It is well known that the three-dimensional structure of a protein is completely *determined* from the sequence of its amino acids. However, the problem of *predicting* the three-dimensional structure (often called tertiary structure) of a protein starting from a given amino acid sequence remains open.

Proteins appear in the form of certain topological structures called *folds*. It has been suggested that the limited number of folds is perhaps due to the existence of rules that dictate the folding of a polypeptide chain. Furthermore, it has been suggested that such rules can be divided into two types: rules that predict the so-called *secondary elements* of the protein, namely the β-strands and the α-helices, and rules that give the arrangement of strands and helices into a tertiary structure. Although, the question of the complete description of the first type of rules remains open, the prediction of the strands and the helices starting from a given amino acid sequence has now become a routine procedure of approximately 80% accuracy (Rost 2001). However, even for proteins that consist of only β-strands (and no α-helices) such as the so-called sandwich proteins, the problem of predicting the arrangement of the strands in the space remains open. In this direction, structural biologists have used the occurrence of the so-called Greek key introduced by Richardson (Chirgadze 1987) as well as several different algorithms based on neural networks and Markov models (Chothia & Finkelstein 1990; Yue & Dill 2000).

The β-strands of sandwich proteins are arranged in two planes. Regarding the structure of sandwich proteins, a breakthrough was announced in Kister *et al*. (2002), in which it was shown that sandwich proteins contain a certain supersecondary substructure called *interlock*. Following this discovery, it was noted in Fokas *et al*. (2004) that approximately 90% of the observed secondary structures of sandwich proteins are *canonical*, i.e. they satisfy certain structural rules (see rules I–III of Fokas *et al*. (2004)). Furthermore, it was shown in Fokas *et al*. (2005) and Kister *et al*. (2006) that these rules are automatically satisfied provided that the canonical structure is generated from a certain *geometrical structure*.
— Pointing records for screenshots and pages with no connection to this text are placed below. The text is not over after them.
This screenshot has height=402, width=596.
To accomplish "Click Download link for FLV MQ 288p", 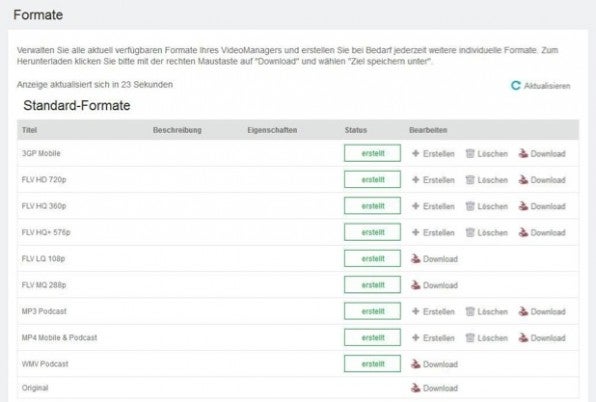I will click(440, 285).
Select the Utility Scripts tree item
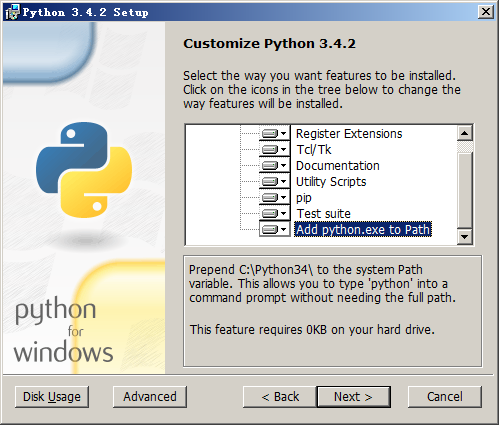 (x=331, y=182)
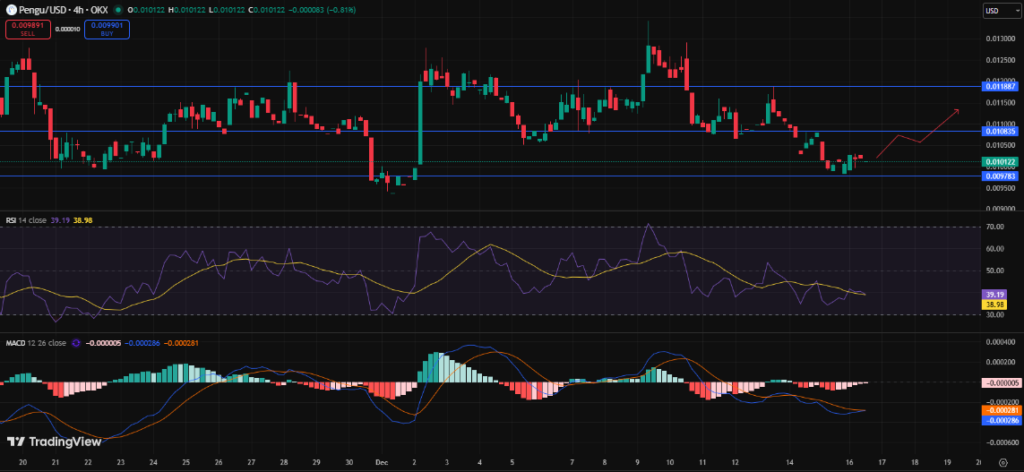This screenshot has width=1024, height=472.
Task: Click the 0.009783 support line price label
Action: click(x=1000, y=176)
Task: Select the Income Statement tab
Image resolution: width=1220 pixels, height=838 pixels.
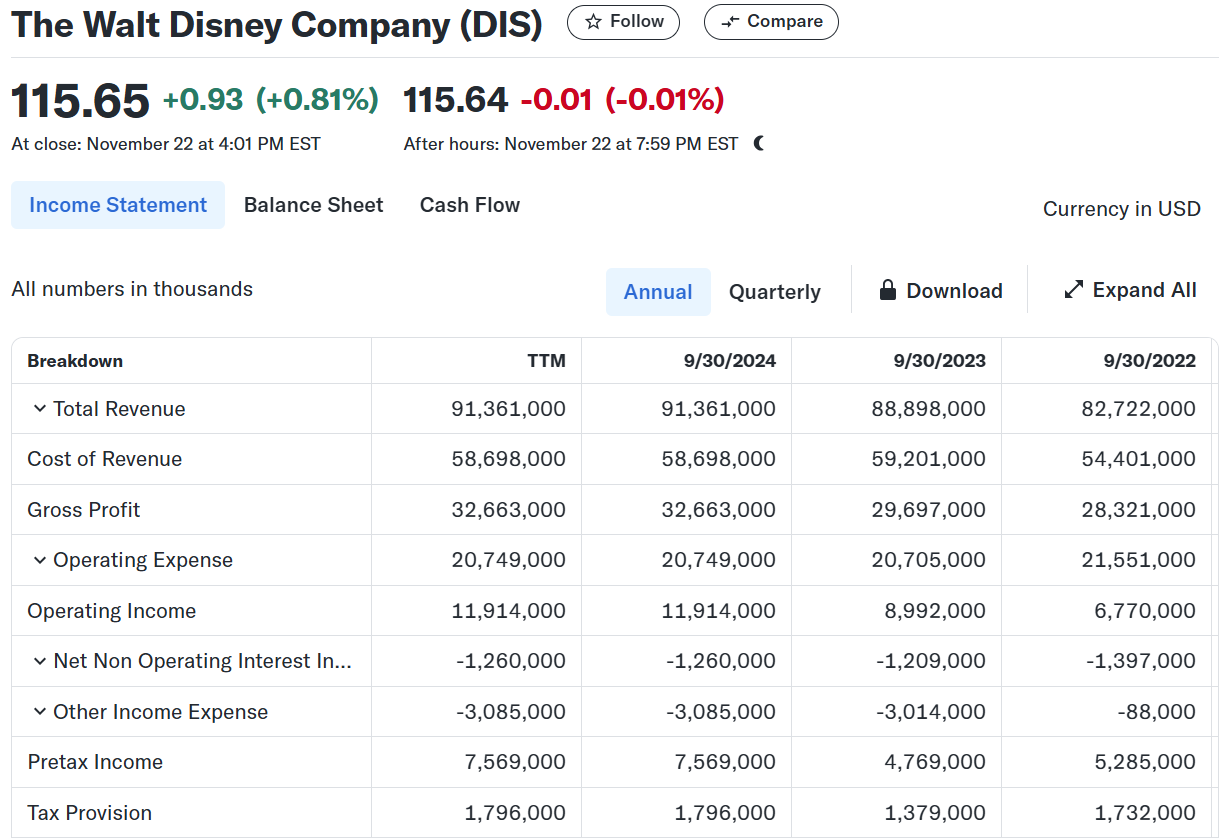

In this paper, (i) we show that the existence of geometrical structures is a consequence of certain simple biologically motivated principles, (ii) we identify all possible geometrical structures, and (iii) we construct all possible canonical strand arrangements of sandwich proteins consisting of 6–10 strands.

## 2. Definitions and schematics

We first review some definitions of Fokas *et al*. (2005) and Kister *et al*. (2006). We then introduce the notion of a *path* that is important for the subsequent analysis. Finally, we present several schematics for the secondary structure of a given sandwich protein, which is referred to as a *motif*.

### 2.1 Cyclic numbering

Throughout this work, *n denotes the number of strands* of a sandwich protein. Although our analysis is valid for any positive integer *n*, we concentrate on 6≤*n*≤10 since this is the range of the strands of most observed sandwich proteins. We assign the numbers 1, 2, …, *n* to the *n* strands. Two consecutive strands *i* and *i*+1 are connected with a *loop* directed from *i* to *i*+1 and denoted as *i*→*i*+1. We use cyclic numbering (‘addition modulus *n*’), e.g. if *i*=*n* the next strand *i*+1=*n*+1 is strand 1. Furthermore, the strand *n* is connected with the strand 1 by the *fictitious loop n*→1.
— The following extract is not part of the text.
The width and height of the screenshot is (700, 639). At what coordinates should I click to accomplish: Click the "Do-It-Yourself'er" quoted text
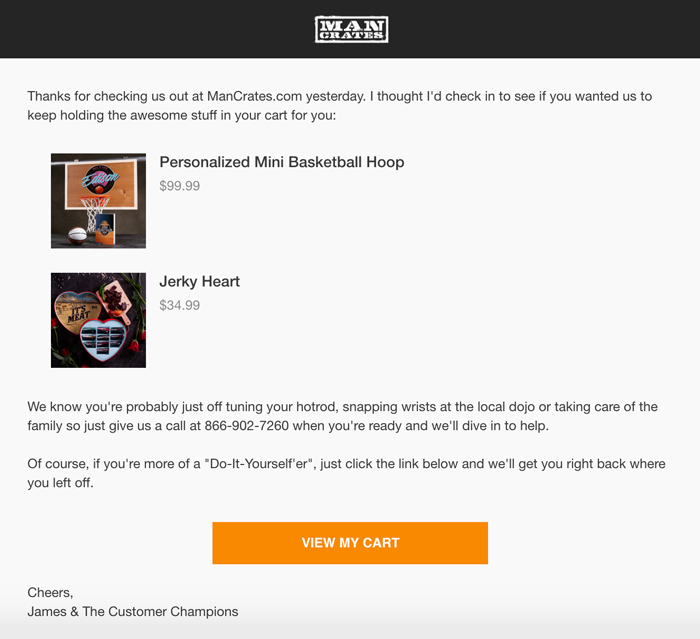click(260, 464)
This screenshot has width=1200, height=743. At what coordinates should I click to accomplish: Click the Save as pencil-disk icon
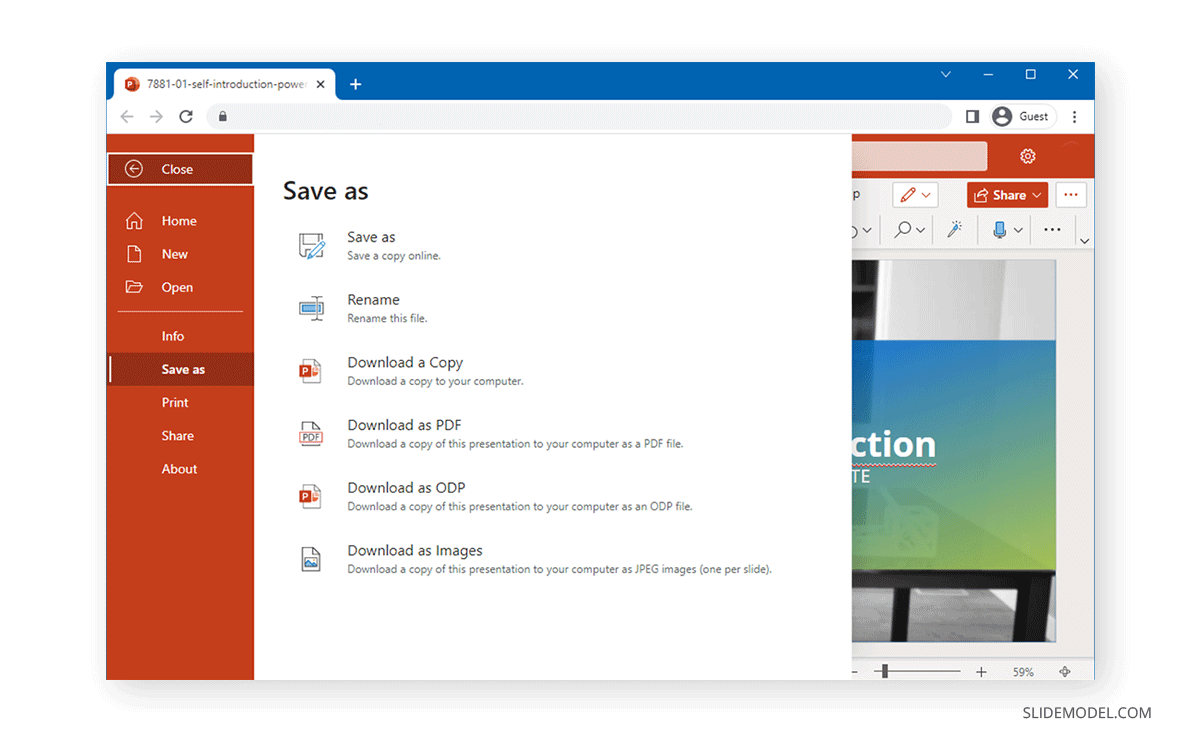tap(311, 246)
We recall some definitions of Fokas *et al*. (2005) and Kister *et al*. (2006): *sheets* are the two planes in which the strands of a sandwich protein are arranged. *Neighbouring strands* (*NSs*) are two strands in the same sheet with no other strand between them. A *jumping pair* (*JP*) is a pair (*i*, *i*+1) of two consecutive strands that belong to different sheets. If both strands of a JP lie at the same end (left or right) of the two sheets, then the JP will be an *edge JP* (*EJP*). Otherwise, it is an *internal JP* (*IJP*). An *interlock* consists of two IJPs, (*i*, *i*+1) and (*j*, *j*+1), such that *i* and *j* are NSs, *i*+1 and *j*+1 are also NSs and if *i* is to the left (right) of *j* then *i*+1 is to the right (left) of *j*+1. We also define as a ‘jumping loop’ and as an ‘edge jumping loop’ the loop *i*→*i*+1, where (*i*, *i*+1) is an IJP and an EJP, respectively.

### 2.2 Paths

For any two strands *i* and *j*, a *path from i to j, denoted by i↦j, is the sequence of all consecutive strands and loops, in increasing order, beginning with i and ending at j*.

Examples: the path *i*↦*i*+1 includes the loop *i*→*i*+1 and the two strands *i* and *i*+1; 3↦7 is the path 3→4→5→6→7; for *n*=9, 8↦2 is the path 8→9→1→2. By the ‘*trivial path* *i*↦*i*’, we define only the strand *i*, whereas by the ‘*complete circular path* *i*↦*i*’, we define the path *i*→*i*+1→⋯→*n*→1⋯→*i*, which contains *all* strands and loops. For any two strands *i*, *j*, *i*≠*j*, the two paths *i*↦*j* and *j*↦*i*, put together in this order, form the complete circular path *i*↦*i*.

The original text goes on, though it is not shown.